Each Eurozone state will build up a pot worth one per cent of deposits in a bid to make sure failed banks’ savers can be protected using lenders’ funds.
And the European Parliament’s plans will put in place a strict hierarchy of creditors to make sure investors take losses in an orderly fashion.
It hopes this preparation will reduce market panic when another crisis strikes, as well as protecting taxpayers.
Depositors with less than €100,000 in a bank will be at the top of the hierarchy and have their investments guaranteed by the government.
Individuals and small firms with deposits above that limit will still be high up the rankings, but gain slightly less protection.
“This agreement is a crucial step that will address the issue of too-big-to-fail and provide the authorities with the powers to ensure that all banks in Europe can, when required, be resolved in an orderly manner without resorting to taxpayer bail-outs,” said Simon Lewis from the Association of Financial Markets in Europe. “It also provides welcome clarity as to the framework for resolution and promotes a consistent approach across the EU.”
But banks said politicians have much further to go in reforming their own finances before the system can truly be described as safe.
“Banking union might have been established as a more politically attainable intermediate goal for European integration, but ultimately banking union and fiscal union are inseparable,” said Deutsche Bank analyst Gilles Moec.

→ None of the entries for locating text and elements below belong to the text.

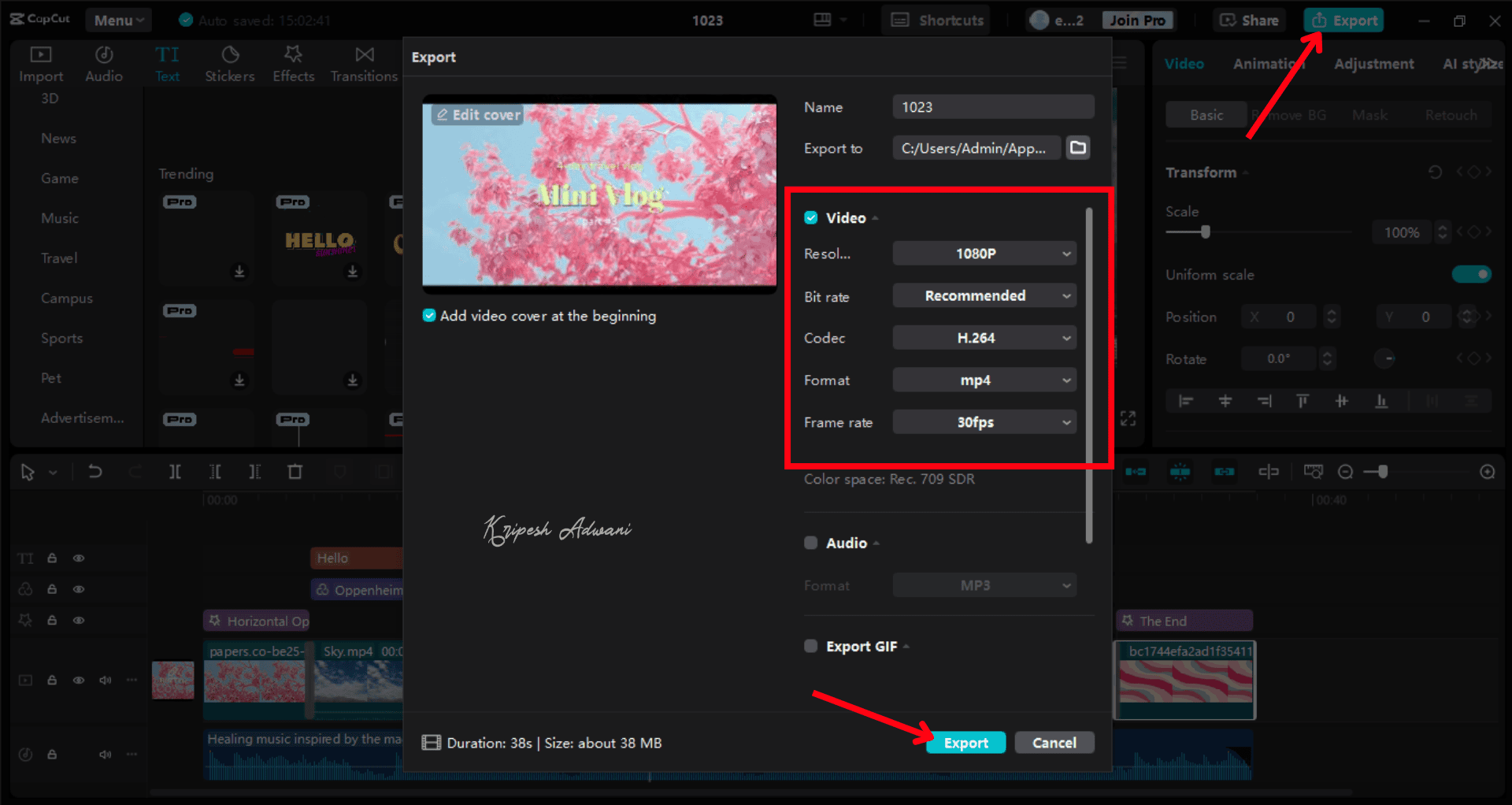Click the Cancel button
Screen dimensions: 1512x805
coord(1054,743)
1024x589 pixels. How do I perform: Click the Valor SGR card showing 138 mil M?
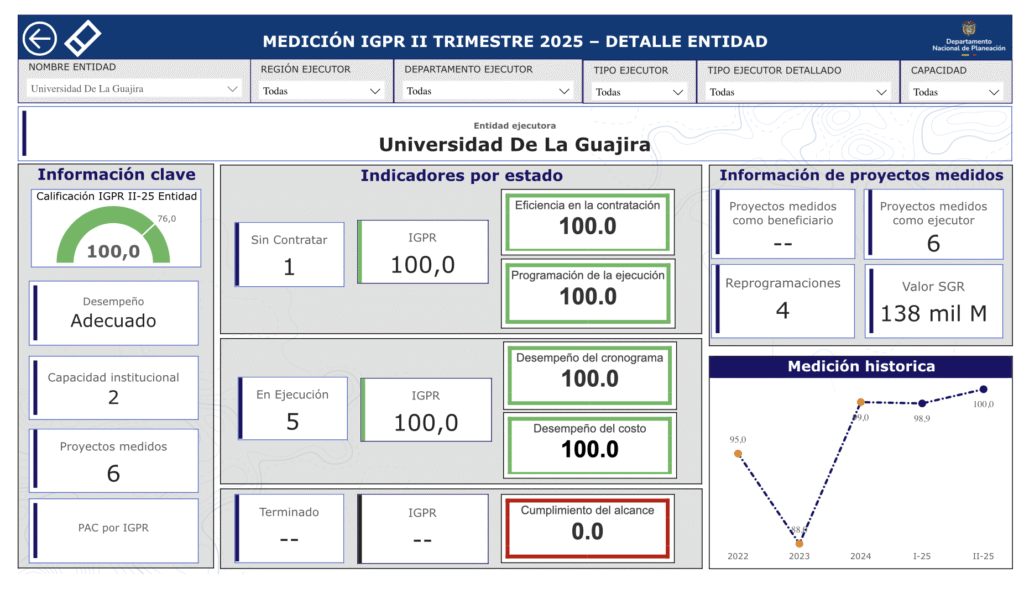pyautogui.click(x=934, y=300)
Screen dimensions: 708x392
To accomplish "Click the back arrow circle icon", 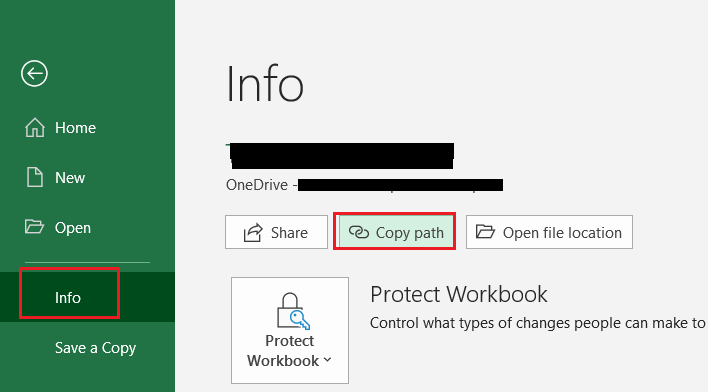I will pos(34,73).
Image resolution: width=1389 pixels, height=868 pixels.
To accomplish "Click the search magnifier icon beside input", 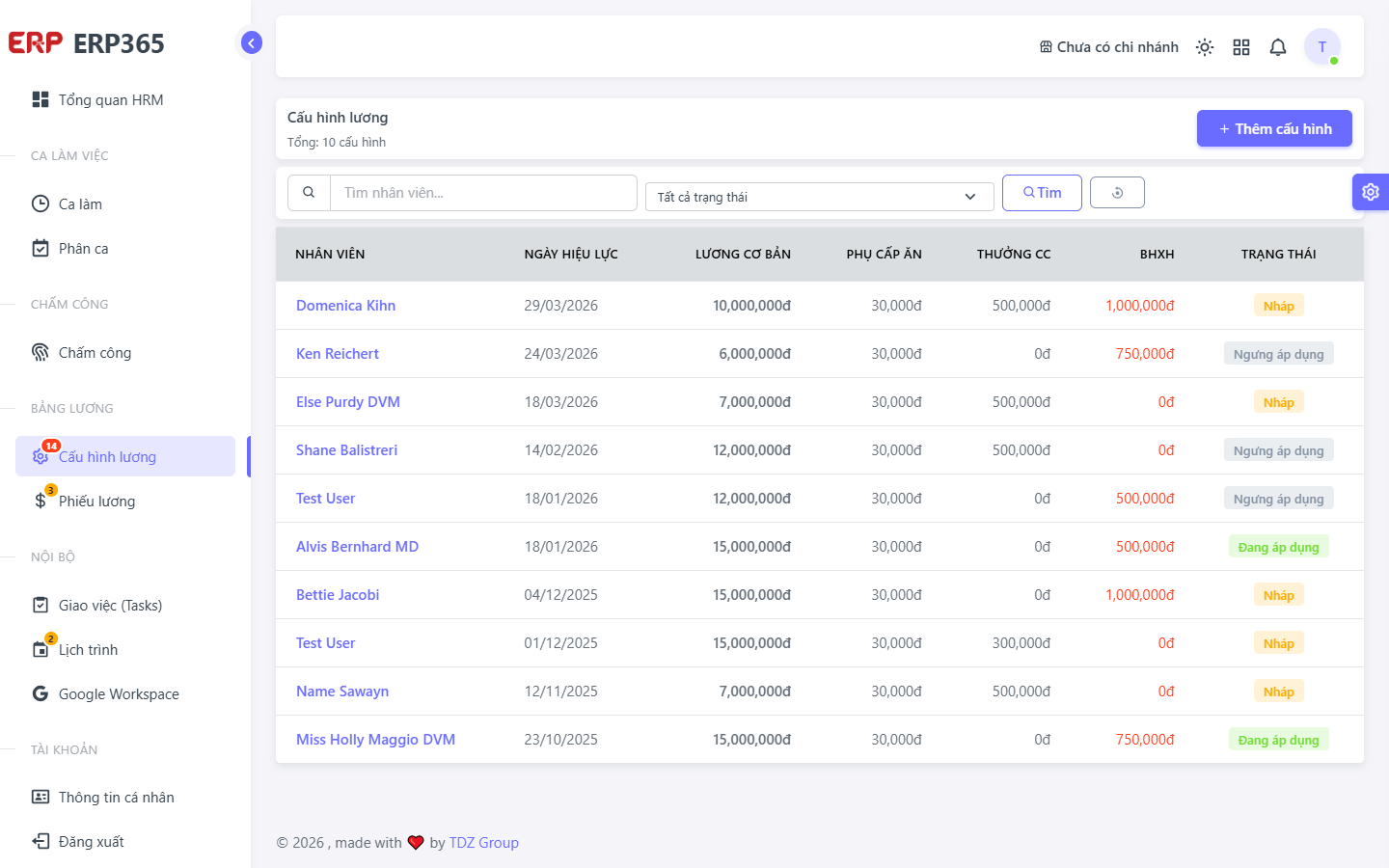I will pyautogui.click(x=309, y=193).
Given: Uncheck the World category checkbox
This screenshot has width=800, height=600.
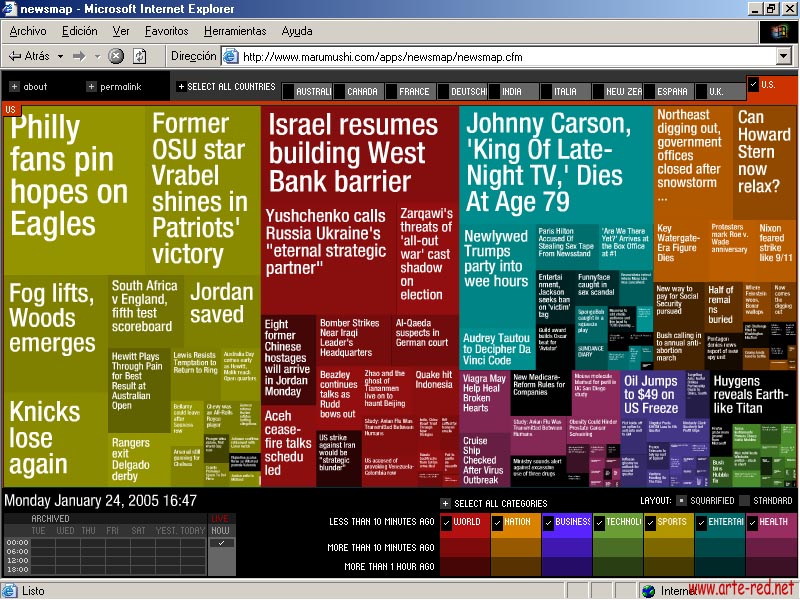Looking at the screenshot, I should (x=446, y=522).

“Logically, the counterbalance to sacrificing supervision for financial institutions must be common recapitalisation funds, common resolution funds and common deposit insurance. The political will to go there is weak in core countries, especially in Germany.”
WHAT IS THE EUROPEAN PARLIAMENT DOING?
■ The European Parliament and the Commission want to make sure banks can fail in an orderly way in future instead of being bailed out.
■ To prevent the need for bailouts, creditors will be bailed in.
■ If a crisis strikes and banks need to be recapitalised, shareholders will lose out first, followed by junior bondholders.
■ The bail in will rise up a pre-defined hierarchy of investors until it gets to depositors.
■ Depositors with less than €100,000 will be safe no matter what.
■ Those with above €100,000 may lose out, though the focus will be on big companies rather than individuals or small businesses.
■ However, there is still the possibility of some taxpayer bailouts, if the problem is so severe that investors run out of money.
■ Once more than eight per cent of total assets have been lost, the bank may be allowed to apply to use the bail out fund to protect depositors.
■ The rescue pot will be built up by banks in advance and will total one per cent of each country’s bank deposits.
■ The rules are set to come in to force on 1 January 2016.
■ Some details are still to be worked out, including whether rich countries will have to support struggling ones.